What is being asked | The expected result is a verbatim repetition of the lines from the start of the entries through the line containing "This screenshot has width=1210, height=527.", with the pictures removed.
________________________
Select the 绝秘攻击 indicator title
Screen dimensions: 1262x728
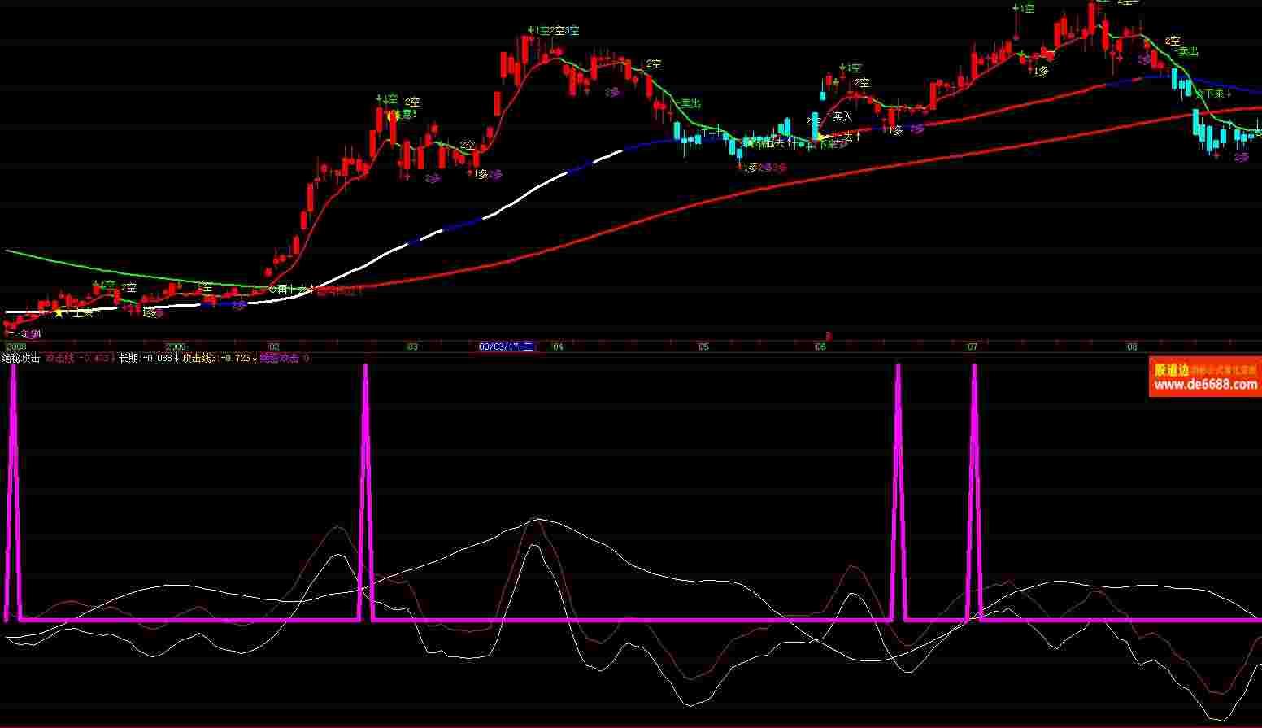20,358
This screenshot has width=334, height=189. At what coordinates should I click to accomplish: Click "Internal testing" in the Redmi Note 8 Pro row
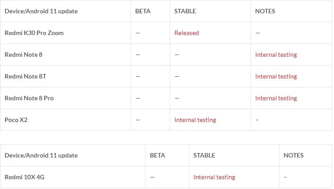point(276,98)
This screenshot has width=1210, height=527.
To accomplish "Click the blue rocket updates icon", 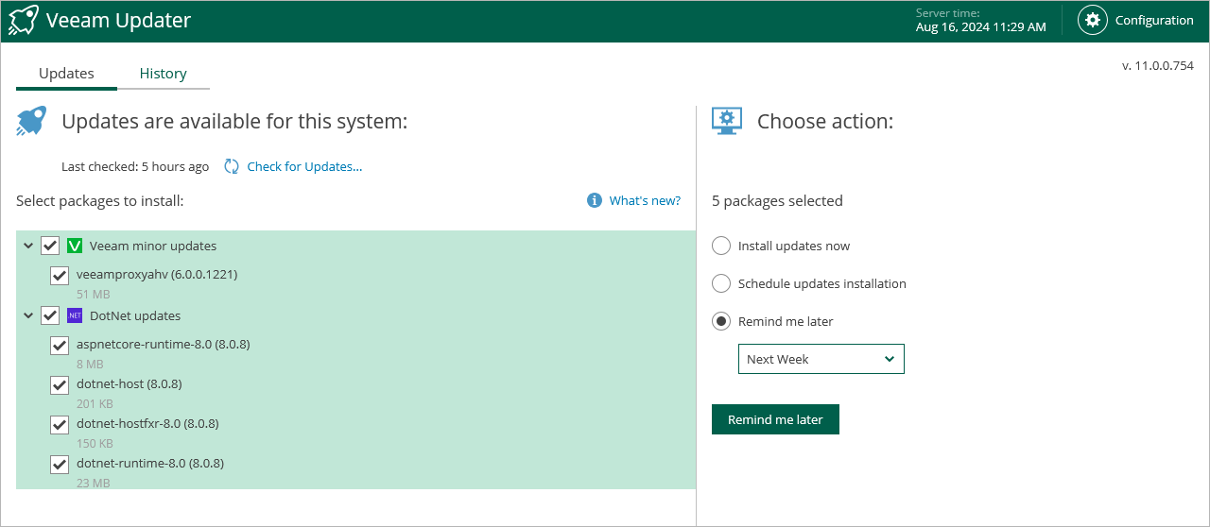I will (x=31, y=121).
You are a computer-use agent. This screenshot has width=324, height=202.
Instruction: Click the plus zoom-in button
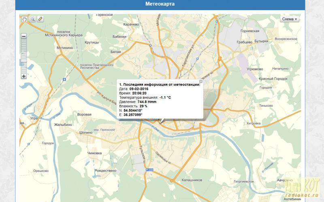(x=24, y=76)

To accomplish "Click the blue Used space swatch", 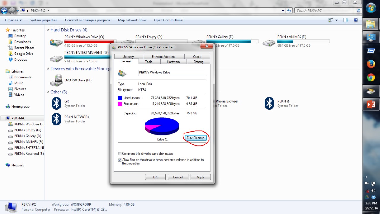I will (120, 98).
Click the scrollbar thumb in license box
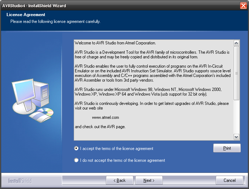 point(236,73)
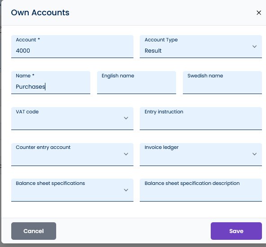Click the VAT code chevron icon
Image resolution: width=266 pixels, height=247 pixels.
click(x=126, y=118)
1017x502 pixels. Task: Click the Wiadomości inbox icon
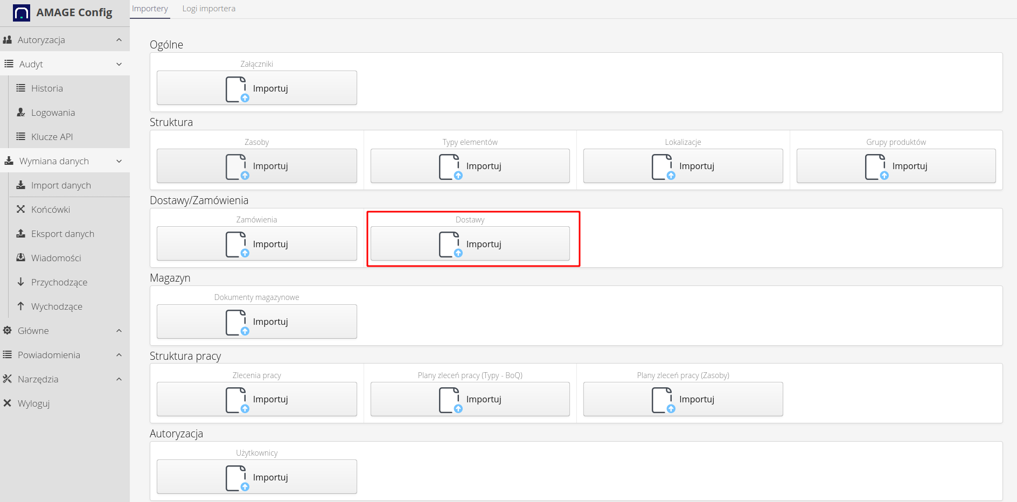click(x=21, y=258)
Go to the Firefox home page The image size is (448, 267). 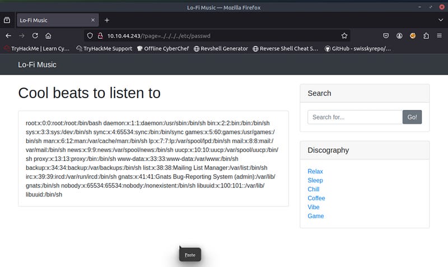pos(49,35)
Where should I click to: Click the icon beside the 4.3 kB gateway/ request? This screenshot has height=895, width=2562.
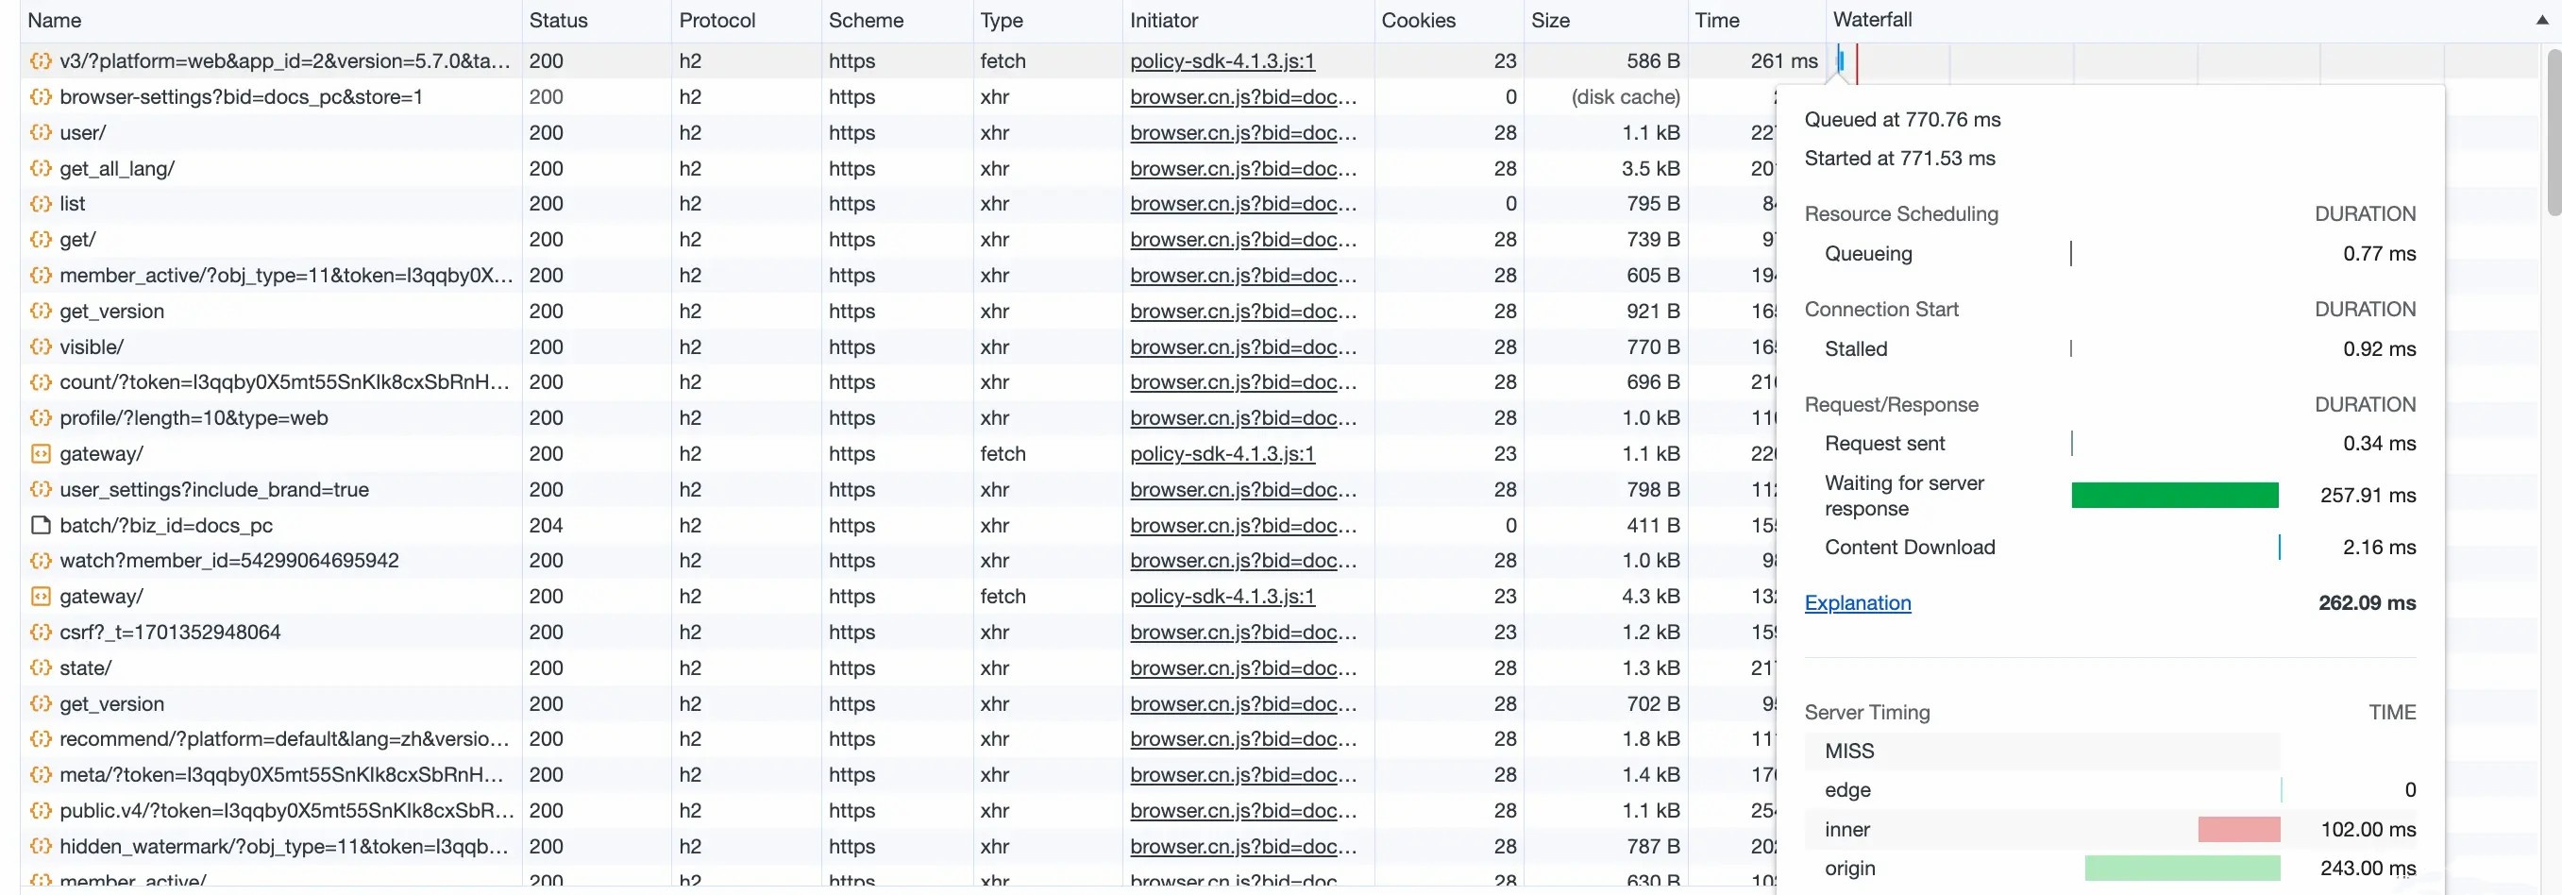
________________________
Result of this exercise |
Select the 绝秘攻击 indicator title
Screen dimensions: 1262x728
20,358
This screenshot has width=334, height=189. At what coordinates should I click to accomplish: Click "Internal testing" in the Redmi Note 8 Pro row
point(276,98)
This screenshot has width=1210, height=527.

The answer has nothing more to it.